This MRI data protocol details
1) The MRI data required / desirable for patients and controls in the MELD focal epilepsies project
2) How to convert the MRI data from dicom to nifti
3) How to ensure all identifiable data is stripped from the header
4) How to deface the data
5) How to convert the data into BIDS format
6) How to send the anonymised data to the study coordinators
Please refer to protocol 1 for inclusion / exclusion criteria and retrieval of necessary anonymised demographic and clinical information.

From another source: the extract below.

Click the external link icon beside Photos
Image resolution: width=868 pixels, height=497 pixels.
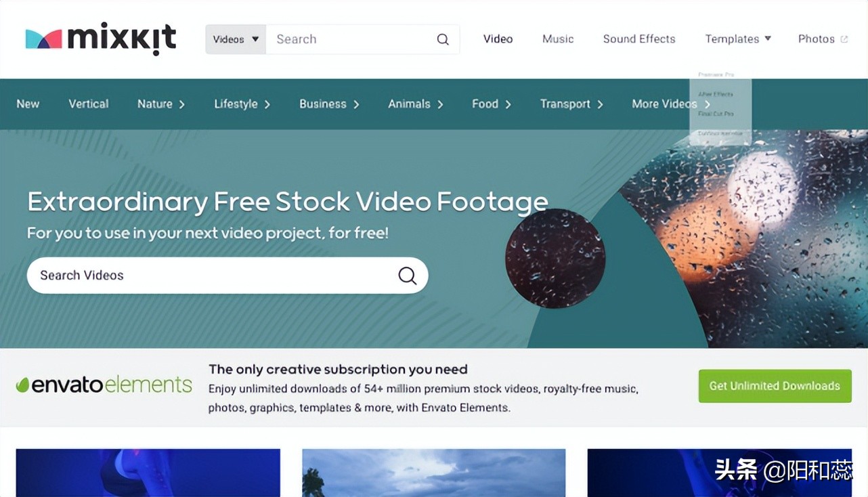[844, 39]
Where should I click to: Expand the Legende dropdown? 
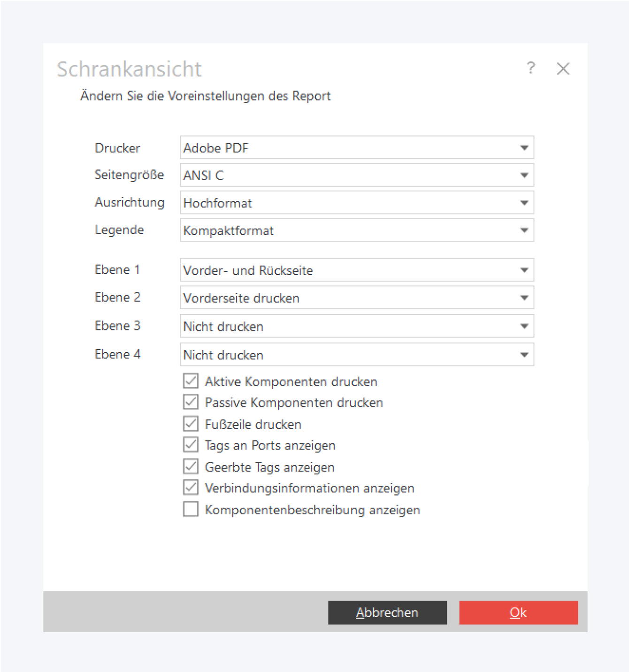coord(524,230)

PLEASE NOTE: To take part in the MELD Project each site will be required to 1) sign our memorandum of understanding and 2) provide a letter from the head of department or local R&D office confirming that they have obtained appropriate ethical approval to share the anonymised data with UCL.
Guidelines
If you have any questions or run into problems, please feel free to contact the MELD project: ([email protected])
Before start
Ensure that you have "cloned" the MELD file structure and scripts from github. (https://github.com/MELDProject/meld_focal_epilepsy)

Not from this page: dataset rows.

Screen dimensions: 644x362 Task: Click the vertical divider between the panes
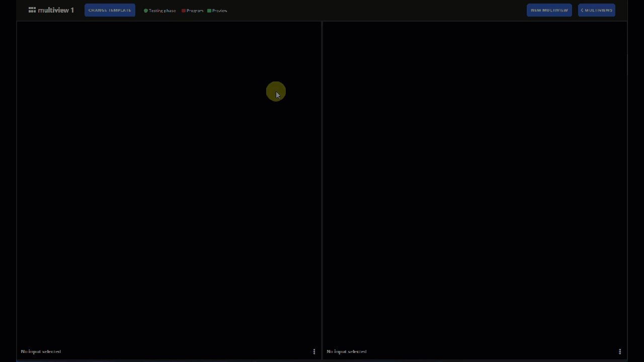tap(322, 186)
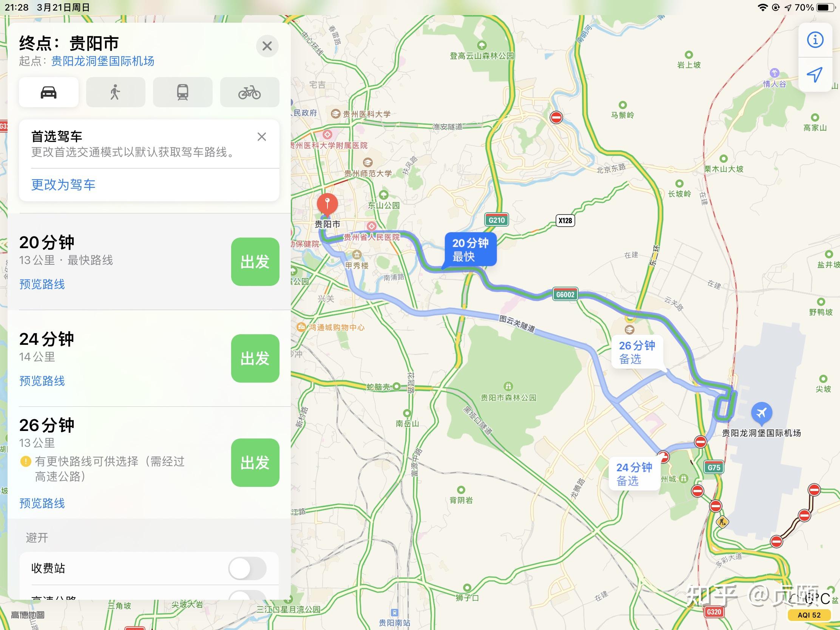Image resolution: width=840 pixels, height=630 pixels.
Task: Dismiss the 首选驾车 suggestion card
Action: click(262, 137)
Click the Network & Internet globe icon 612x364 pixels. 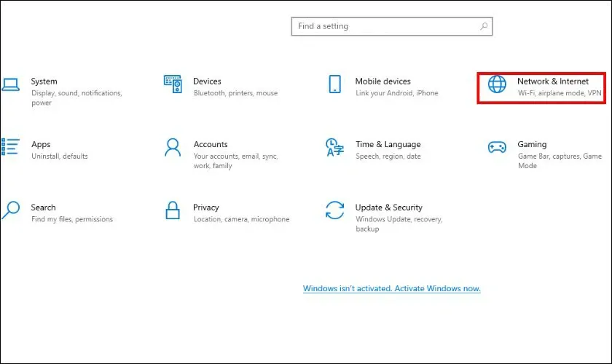click(x=497, y=84)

To do this, in a terminal window cd into the location you wish to store the data.
cd <path>
Then "clone" the repository using the following command:
git clone https://github.com/MELDProject/meld_focal_epilepsy
This will download all of the scripts & template folder structure necessary for the MELD focal epilepsy project.
Initial setup
For this protocol you will need to have installed :
- Anaconda
- FSL 6.0
- The meld_focal_epilepsy package
- The mfe_env conda environment
Install Anaconda & FSL
To check if you already have anaconda installed, in your terminal window run:
conda --version
It should return the version of your current conda installation e.g "conda 4.10.1"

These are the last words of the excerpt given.